Kreil fühlte sich nun richtig provoziert. Er ließ sein Büro prüfen, wie man der SPD eins auswischen könne. Und tatsächlich fanden sie etwas: die sozialdemokratischen Medienbeteiligungen! Die FDP-Bundestagsfraktion schickte eine Pressemitteilung an alle Journalisten der Republik: „Wer im Verlagshaus sitzt, darf nicht auf Golfclubs zielen – Stromkunden finanzieren Einnahmen der SPD“.

Seite 2: Wie sich Trittin irrtümlich über eine „Marktmanipulation durch CDU und FDP“ aufregt

Der Angriff zielte auf die Deutsche Druck- und Verlagsgesellschaft (DDVG), die im Eigentum der Sozialdemokraten ist. Die Gesellschaft ist zu 23,1 Prozent an der Mediengruppe Madsack beteiligt. Diese wiederum habe für ihre Druckereien individuelle Netzentgelte vereinbart, hieß es von der FDP. Außerdem seien zwei weitere Anträge von DDVG-Töchtern im Genehmigungsverfahren.

Während der SPD-Verlag dies auf Cicero-Online-Nachfrage bestritt, bestätigte die zuständige Bundesnetzagentur, dass der Rabattantrag der besagten Druckerei bereits genehmigt sei.

Kreil triumphierte: „Durch die Beteiligungen der Sozialdemokraten finanzieren die Stromkunden auch die Millioneneinnahmen der SPD aus ihren Medienbeteiligungen – ob sie wollen oder nicht!“

Wer nun glaubt, nur Liberale und Sozialdemokraten könnten streiten, irrt. Schon im Oktober bezeichnete der grüne Fraktionschef Jürgen Trittin das Erneuerbare-Energien-Gesetz als „Subventionsmaschinerie für Banken und Agrarindustrie“. Gäbe es diese „Marktmanipulation durch CDU und FDP“ nicht, könne die EEG-Umlage um einen Cent niedriger liegen.

Es hätte eine schöne Attacke werden können. Doch schon einen Tag später entlarvte die Stuttgarter Zeitung Trittins Aussage als Irrtum. Denn auf der Liste der 734 Unternehmen, die von der EEG-Umlage teilweise befreit sind, befindet sich keine Bank. Das Bundestagsbüro räumte den Fehler ein: „Herr Trittin hat aus der Berichterstattung im ersten Halbjahr dieses Jahres übernommen“, dass Rechenzentren von Banken von der EEG-Umlage befreit seien. „Dies trifft nicht zu. Dies ist uns leider erst durch Nachfragen und eigene Recherchen aufgefallen.“

Trittin hat das EEG als Bundesumweltminister im Jahr 2000 selbst mit verantwortet. Der Fall zeigt, wie sehr auch ein Ex-Minister in seinem Fachgebiet von falschen Medienberichten herumgetrieben werden kann. Trittin hätte nur die Sachverhalte richtig trennen müssen: Dass es nämlich zwei Rabattsysteme gibt – einmal für die EEG-Umlage und einmal für die Stromnetzentgelte. Beide Ausnahmeregelungen werden auf die Endverbraucher abgewälzt.

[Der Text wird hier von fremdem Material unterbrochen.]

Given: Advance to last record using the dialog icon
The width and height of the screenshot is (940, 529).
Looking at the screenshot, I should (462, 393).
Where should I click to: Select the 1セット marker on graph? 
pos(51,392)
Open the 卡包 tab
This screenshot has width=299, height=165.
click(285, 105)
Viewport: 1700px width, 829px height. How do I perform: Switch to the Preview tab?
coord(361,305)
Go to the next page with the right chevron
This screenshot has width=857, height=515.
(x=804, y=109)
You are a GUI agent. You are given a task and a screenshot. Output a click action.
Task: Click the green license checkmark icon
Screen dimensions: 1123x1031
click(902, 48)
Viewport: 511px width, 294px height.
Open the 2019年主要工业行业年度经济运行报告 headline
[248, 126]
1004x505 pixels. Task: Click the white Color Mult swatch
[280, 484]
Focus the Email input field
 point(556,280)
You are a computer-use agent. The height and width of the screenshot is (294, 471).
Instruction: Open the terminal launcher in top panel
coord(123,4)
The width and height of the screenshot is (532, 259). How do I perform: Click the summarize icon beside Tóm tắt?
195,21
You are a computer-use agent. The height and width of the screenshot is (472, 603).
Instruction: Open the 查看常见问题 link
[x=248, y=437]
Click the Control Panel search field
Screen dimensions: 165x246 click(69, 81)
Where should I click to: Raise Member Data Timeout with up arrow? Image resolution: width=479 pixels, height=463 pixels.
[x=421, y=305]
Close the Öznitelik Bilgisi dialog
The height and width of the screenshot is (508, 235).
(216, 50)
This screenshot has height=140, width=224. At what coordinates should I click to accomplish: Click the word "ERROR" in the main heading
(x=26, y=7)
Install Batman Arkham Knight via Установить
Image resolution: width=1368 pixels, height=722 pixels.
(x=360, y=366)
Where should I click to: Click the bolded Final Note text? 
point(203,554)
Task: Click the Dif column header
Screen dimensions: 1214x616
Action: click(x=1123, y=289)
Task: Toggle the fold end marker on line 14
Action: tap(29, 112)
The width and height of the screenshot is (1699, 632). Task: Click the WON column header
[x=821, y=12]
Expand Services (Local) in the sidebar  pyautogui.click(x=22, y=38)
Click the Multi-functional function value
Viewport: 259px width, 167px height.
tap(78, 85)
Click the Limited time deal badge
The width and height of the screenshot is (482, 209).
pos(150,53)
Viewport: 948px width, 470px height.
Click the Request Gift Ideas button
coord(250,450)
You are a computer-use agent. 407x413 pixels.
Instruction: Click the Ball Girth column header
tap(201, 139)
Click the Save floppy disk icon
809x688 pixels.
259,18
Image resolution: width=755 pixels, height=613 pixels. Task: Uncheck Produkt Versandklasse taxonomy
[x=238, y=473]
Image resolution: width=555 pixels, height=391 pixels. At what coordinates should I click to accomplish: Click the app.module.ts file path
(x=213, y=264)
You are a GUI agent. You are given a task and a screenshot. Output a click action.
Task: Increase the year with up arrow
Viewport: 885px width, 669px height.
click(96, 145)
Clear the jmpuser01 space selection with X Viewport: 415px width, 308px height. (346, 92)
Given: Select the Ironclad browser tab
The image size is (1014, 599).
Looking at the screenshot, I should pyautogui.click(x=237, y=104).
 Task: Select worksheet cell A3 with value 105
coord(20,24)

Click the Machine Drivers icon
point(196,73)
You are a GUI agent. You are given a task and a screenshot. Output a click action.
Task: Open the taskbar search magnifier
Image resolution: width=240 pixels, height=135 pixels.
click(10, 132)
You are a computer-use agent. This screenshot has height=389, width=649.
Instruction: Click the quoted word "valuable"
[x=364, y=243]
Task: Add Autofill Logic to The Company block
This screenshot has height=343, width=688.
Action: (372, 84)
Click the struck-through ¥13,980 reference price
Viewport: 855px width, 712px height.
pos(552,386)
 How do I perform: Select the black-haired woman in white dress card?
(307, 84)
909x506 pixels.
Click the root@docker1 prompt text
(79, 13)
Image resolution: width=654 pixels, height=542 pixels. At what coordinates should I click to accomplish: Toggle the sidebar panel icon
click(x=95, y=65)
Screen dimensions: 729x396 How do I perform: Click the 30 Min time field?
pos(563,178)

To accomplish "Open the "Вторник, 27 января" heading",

Und siehe da: Schaut man auf die zweite Liste der Stromnetzentgelte, um die sich auch Breil und Kelber stritten, hat Trittin irgendwie auch wieder Recht. Denn dort stehen neben den Golfclubs auch Banken. Dem ersten Rabattantrag von der Sparda Bank Nürnberg wurde nach Angaben der Bundesnetzagentur bereits am 10. Oktober stattgegeben. Ebenfalls genehmigt worden sei der Antrag der Volks- und Raiffeisenbank Mainz-Kinzig-Büdingen. Außerdem bitten um eine Ausnahme: die Raiffeisenbank Grimma, die Volksbank Heuchelheim, die Volks- und Raiffeisenbank HessenLand und die Westdeutschen Spielbanken.

Kurzum, die Stromendverbraucher subventionieren über diverse Umlagesysteme Golfplätze, Druckereien und Banken. Hier gäbe es für die Politik also viele Gelegenheiten für effizientes Arbeiten: und zwar so, dass beide Rabattlisten auf das Nötigste eingedampft werden. Damit ließen sich langfristig auch die steigenden Strompreise deckeln. Aber das wäre ja zu mühsam.

Stattdessen macht man allerorten Lärm – und schlägt mit populistischen Phrasen, Golfschlägern oder Zeitungen um sich.